WC14 on head of compass/legacy with config_use_activeTracers_surface_restoring = .false. and config_mom_del2 = 1.0e3: T increases, from 30.1 to 40C. My run at

/lustre/scratch4/turquoise/mpeterse/runs/220126_legacy_head_E3SM_head_gr_gfortran_openmp_WC1402/ocean/global_ocean/WC14/spin_up/test_final_settings_rstr_off_del2mom1e3

The conclusion from these simulations is that we can reproduce this behavior from compass/legacy with these two flags. We still don't understand the root cause. Note that simulation (4) hit 40C rather than 60C. This is probably because of the radius of the earth change #95 and some other non-bfb changes in compass and MPAS. As a growing instability, the exact value doesn't matter, just the behavior.

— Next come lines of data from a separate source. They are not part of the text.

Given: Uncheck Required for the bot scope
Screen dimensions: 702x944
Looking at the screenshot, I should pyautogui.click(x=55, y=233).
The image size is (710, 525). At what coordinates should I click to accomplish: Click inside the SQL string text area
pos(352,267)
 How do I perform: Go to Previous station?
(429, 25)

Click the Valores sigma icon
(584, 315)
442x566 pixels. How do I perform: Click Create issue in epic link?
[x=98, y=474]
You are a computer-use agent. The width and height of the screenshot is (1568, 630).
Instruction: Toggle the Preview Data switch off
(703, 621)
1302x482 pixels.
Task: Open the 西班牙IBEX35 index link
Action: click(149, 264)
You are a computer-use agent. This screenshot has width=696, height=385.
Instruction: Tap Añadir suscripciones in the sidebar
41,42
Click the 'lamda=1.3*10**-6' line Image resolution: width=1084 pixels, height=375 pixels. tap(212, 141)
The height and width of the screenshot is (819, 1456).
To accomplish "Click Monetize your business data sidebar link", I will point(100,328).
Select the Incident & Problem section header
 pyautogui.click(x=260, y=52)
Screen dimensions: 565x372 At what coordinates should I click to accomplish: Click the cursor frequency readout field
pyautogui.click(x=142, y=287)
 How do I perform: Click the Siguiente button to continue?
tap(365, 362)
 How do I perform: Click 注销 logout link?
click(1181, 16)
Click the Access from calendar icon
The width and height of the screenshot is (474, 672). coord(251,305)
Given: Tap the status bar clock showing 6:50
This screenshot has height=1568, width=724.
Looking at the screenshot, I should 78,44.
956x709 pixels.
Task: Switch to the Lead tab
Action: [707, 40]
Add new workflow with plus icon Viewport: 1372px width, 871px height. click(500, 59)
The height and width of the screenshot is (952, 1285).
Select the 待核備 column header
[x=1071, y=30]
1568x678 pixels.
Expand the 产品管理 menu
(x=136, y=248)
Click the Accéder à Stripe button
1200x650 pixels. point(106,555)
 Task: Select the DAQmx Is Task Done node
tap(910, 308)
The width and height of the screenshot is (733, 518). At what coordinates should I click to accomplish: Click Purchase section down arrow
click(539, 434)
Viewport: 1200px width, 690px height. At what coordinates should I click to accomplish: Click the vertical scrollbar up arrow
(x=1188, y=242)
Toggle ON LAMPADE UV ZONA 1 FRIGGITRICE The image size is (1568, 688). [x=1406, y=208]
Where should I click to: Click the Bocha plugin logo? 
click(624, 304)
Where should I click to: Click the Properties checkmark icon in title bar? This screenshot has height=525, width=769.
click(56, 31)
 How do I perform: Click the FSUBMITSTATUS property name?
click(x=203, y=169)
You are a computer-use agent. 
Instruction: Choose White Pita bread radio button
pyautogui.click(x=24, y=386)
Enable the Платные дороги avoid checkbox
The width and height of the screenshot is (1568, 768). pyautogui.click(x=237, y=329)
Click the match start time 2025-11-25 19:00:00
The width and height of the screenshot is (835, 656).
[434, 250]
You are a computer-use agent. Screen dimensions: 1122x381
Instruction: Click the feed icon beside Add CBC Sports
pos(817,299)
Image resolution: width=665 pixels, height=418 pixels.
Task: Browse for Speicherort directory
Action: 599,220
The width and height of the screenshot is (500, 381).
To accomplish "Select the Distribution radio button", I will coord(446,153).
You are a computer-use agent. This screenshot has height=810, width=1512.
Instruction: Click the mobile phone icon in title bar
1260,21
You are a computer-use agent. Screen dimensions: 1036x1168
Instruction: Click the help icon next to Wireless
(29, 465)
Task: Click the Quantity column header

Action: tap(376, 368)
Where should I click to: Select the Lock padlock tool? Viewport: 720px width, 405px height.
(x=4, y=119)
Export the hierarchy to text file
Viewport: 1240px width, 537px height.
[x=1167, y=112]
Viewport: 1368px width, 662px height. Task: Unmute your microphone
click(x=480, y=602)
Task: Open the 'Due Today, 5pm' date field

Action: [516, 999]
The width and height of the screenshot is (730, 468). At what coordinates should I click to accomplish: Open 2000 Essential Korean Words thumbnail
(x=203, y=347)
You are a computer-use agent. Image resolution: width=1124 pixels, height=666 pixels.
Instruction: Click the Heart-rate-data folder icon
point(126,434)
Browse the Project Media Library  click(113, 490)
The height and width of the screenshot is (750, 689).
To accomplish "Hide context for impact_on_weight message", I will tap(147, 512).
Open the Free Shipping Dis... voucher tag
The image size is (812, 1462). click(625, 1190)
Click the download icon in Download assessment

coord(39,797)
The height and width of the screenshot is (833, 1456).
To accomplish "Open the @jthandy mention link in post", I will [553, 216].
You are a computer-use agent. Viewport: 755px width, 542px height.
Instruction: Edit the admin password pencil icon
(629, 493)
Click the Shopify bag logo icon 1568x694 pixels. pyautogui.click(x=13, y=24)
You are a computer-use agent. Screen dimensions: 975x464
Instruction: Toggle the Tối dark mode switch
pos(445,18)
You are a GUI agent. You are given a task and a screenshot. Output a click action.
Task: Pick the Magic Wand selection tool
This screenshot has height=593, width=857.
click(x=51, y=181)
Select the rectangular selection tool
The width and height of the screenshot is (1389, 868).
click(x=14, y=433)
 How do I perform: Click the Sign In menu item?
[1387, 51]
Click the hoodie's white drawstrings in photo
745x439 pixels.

mark-petersen commented 2 years ago

These are the potential causes of the warming, each tested with a simulation:

Minimum layers: NO. Domain has many columns with maxLevelCell=2, and usually we run with minimum of 3. This was NOT the cause. I reran compass/master with config_global_ocean_minimum_depth = 30 in init mode, as top three layers are each 10m. Still, we should add a minimum number of layers flag, as a two layer setup was unintentional here. Vertical mixing with boundary conditions and tri-diagonal solve is really meant to run with three layers (upper boundary, lower boundary, and one inner cell), though it appears to work fine with two layers.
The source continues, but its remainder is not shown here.